» Reading text

┌──

A Fourth of July gathering of automotive
enthusiasts at Ramada Kingman.

About six or seven weeks ago I noted that a podcast and self published guidebook to Kingman were under development. In fact, I prematurely indicated that both projects were nearing completion. That was Life Lesson number 1,437; wait until a project is finished before making an announcement. 

As I recall, I first learned that lesson in about 1970 and relearned it during the Carter administration. I learned it again on several occasions during the 1980’s, three or four times in the 1990’s, and at least a half dozen times since then.
With that said, the travel guide is finished, with exception of some proofreading, final edit, and illustrations. An explanation for the podcast is a bit more complicated. 
An illness in May that left me with a hoarse, squeaky voice that faded in and out for several weeks was the first delay. Patiently Gary Cron of Baby Boomer Radio who had offered editorial assistance waited.

└──

» Extracted information
┌──

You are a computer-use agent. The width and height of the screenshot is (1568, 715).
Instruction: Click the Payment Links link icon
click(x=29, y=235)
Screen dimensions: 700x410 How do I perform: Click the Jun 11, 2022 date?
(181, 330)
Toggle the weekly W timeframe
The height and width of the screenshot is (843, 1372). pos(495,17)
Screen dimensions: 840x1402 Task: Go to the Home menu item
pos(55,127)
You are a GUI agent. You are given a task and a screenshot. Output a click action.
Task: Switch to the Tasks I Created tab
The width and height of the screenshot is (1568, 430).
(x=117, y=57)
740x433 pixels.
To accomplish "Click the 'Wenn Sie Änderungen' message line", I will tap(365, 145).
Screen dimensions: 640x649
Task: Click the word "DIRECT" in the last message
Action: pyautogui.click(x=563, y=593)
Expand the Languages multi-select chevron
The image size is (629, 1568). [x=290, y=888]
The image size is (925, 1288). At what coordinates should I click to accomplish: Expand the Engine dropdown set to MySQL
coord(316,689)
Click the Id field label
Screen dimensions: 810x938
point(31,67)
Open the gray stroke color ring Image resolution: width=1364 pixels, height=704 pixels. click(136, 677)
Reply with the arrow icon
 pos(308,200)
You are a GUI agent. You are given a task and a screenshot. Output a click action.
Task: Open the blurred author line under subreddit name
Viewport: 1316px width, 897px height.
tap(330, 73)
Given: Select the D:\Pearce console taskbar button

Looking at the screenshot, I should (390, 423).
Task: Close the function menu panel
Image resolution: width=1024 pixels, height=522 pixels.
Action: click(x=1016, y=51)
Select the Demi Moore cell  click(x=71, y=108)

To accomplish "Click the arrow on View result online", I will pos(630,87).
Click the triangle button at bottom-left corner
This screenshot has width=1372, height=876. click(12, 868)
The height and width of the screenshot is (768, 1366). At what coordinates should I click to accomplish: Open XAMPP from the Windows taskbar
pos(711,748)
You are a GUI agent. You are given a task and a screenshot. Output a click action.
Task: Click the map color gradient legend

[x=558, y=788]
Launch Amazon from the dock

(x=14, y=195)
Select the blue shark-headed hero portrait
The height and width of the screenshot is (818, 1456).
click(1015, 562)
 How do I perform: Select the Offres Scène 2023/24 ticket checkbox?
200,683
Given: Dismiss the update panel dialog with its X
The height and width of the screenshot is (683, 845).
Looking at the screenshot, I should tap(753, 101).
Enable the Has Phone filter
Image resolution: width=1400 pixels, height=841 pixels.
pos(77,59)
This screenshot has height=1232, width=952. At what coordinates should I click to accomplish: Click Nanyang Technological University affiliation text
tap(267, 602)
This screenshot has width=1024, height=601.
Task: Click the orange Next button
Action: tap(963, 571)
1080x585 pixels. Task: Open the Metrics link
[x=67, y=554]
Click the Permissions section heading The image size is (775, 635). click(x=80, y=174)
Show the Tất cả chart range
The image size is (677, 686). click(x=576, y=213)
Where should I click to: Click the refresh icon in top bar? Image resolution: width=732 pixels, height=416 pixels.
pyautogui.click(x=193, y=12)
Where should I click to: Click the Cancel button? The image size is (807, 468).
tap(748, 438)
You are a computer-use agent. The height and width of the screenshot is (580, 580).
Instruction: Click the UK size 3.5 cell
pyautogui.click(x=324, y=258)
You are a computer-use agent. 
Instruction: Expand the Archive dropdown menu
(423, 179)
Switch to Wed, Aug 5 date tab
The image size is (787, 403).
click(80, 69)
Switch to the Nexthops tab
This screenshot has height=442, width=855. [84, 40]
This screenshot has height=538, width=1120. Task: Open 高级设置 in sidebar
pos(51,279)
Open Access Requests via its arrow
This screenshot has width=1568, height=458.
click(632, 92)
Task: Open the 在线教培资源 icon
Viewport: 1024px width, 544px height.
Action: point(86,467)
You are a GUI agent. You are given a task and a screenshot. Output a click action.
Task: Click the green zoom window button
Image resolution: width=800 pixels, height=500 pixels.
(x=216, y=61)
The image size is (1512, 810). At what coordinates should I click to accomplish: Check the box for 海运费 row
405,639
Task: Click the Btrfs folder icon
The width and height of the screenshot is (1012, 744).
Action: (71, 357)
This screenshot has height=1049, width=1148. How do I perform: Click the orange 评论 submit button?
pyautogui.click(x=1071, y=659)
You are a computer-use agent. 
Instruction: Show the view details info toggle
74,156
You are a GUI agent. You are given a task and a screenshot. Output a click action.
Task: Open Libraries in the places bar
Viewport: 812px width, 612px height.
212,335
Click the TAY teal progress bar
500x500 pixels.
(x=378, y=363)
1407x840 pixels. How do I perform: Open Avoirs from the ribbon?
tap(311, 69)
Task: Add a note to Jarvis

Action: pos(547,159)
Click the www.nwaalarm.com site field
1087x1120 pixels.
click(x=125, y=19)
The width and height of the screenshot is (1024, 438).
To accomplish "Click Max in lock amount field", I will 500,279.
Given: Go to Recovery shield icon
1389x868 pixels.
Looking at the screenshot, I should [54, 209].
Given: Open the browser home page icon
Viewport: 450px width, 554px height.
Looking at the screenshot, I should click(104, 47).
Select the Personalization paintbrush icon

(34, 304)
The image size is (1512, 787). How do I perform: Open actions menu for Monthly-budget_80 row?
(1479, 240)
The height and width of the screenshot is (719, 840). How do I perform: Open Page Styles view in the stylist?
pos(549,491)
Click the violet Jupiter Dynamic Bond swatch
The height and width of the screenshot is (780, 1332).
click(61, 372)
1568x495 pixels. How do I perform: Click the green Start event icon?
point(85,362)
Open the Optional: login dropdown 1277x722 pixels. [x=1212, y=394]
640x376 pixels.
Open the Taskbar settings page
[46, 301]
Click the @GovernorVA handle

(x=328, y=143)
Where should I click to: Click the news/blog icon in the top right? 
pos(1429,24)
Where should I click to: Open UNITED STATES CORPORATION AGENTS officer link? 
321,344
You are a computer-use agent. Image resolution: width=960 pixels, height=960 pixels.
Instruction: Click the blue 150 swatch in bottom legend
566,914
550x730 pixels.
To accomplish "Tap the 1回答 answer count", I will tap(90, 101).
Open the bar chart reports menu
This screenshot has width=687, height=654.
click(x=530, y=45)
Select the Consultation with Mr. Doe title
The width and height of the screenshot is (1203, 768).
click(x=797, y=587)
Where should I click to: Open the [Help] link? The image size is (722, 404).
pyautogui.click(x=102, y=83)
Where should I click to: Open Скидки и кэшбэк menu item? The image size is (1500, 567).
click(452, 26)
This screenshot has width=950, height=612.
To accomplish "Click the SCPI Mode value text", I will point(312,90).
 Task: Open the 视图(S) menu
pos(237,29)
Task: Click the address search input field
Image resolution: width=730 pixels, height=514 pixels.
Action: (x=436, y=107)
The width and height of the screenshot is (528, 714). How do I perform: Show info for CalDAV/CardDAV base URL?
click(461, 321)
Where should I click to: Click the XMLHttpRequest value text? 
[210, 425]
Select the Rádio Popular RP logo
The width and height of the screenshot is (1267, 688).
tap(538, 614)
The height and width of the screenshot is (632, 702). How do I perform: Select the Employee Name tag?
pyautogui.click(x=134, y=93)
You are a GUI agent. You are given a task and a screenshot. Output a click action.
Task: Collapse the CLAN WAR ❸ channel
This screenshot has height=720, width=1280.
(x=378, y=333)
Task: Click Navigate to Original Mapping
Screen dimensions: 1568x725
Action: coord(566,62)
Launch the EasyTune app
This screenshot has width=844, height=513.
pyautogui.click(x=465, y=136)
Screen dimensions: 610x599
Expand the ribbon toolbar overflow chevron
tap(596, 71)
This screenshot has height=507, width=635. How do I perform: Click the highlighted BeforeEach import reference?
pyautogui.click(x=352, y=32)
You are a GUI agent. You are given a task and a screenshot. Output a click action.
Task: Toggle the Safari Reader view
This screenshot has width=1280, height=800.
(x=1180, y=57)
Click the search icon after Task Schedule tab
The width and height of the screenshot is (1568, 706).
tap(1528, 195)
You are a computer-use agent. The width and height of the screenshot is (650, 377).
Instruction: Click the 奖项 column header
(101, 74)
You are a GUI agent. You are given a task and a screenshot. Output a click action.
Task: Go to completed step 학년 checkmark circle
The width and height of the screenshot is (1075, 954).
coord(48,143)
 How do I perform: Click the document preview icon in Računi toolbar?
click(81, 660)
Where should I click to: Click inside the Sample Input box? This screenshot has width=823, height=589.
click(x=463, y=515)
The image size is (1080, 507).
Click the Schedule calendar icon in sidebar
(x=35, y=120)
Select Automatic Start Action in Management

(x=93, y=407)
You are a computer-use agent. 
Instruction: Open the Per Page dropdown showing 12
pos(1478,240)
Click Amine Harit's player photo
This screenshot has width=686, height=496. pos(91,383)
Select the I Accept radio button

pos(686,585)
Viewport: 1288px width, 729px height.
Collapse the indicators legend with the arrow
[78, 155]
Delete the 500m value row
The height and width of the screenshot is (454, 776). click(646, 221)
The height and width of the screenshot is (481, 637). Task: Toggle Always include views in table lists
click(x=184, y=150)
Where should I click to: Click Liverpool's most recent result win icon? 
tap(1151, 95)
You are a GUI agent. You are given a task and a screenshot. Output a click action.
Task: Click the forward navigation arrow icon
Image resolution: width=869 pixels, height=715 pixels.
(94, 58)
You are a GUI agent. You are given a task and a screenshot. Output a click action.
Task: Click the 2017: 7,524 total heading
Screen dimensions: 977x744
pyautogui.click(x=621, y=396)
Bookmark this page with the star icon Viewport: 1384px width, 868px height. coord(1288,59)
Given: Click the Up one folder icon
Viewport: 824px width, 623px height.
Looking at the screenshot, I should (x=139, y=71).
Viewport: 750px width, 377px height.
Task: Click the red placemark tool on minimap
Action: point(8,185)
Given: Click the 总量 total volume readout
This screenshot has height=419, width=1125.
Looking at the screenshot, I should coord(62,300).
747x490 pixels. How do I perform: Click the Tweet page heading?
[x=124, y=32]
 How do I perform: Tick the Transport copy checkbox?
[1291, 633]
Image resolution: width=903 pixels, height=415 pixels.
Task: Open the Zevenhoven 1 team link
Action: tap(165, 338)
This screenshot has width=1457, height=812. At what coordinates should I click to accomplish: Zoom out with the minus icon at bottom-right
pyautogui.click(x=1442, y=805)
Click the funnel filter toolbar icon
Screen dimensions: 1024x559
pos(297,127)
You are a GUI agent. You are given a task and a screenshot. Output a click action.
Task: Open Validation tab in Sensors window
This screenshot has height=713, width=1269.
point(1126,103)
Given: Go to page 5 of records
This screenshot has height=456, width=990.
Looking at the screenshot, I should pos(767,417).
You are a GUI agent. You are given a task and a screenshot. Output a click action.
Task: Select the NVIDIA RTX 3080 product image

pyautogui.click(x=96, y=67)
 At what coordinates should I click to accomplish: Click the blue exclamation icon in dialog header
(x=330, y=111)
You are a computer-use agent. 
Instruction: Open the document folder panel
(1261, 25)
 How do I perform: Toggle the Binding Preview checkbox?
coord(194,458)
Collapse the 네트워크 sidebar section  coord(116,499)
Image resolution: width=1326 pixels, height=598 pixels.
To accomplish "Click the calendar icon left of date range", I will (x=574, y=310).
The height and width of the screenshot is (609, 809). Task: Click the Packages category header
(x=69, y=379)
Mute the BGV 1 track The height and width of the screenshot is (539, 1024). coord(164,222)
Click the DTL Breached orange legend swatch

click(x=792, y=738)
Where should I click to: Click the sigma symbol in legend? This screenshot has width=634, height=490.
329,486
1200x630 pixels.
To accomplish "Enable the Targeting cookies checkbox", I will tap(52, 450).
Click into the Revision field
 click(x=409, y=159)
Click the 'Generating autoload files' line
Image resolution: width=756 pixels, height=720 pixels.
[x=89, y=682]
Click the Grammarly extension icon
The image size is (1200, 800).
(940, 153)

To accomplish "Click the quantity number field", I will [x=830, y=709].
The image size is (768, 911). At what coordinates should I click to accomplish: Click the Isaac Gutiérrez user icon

└──

» Exercise 1
In the post about the Kingman guidebook and podcast, rewrite the paragraph beginning "About six or seven weeks ago" in one shorter sentence that keeps its main facts.
» Exercise 2
Summarize the post about the Kingman guidebook and podcast in two sentences.

» Response box 1
Six or seven weeks earlier, the writer prematurely said that a podcast and a self-published Kingman guidebook were nearing completion, which led to Life Lesson number 1,437: wait until a project is finished before announcing it.

» Response box 2
The writer admits to announcing a podcast and a self-published Kingman guidebook too early, a lesson first learned around 1970 and relearned many times since. The guidebook is now finished apart from proofreading, a final edit and illustrations, while the podcast was first delayed by an illness in May that left the writer's voice hoarse and squeaky, and Gary Cron of Baby Boomer Radio waited patiently.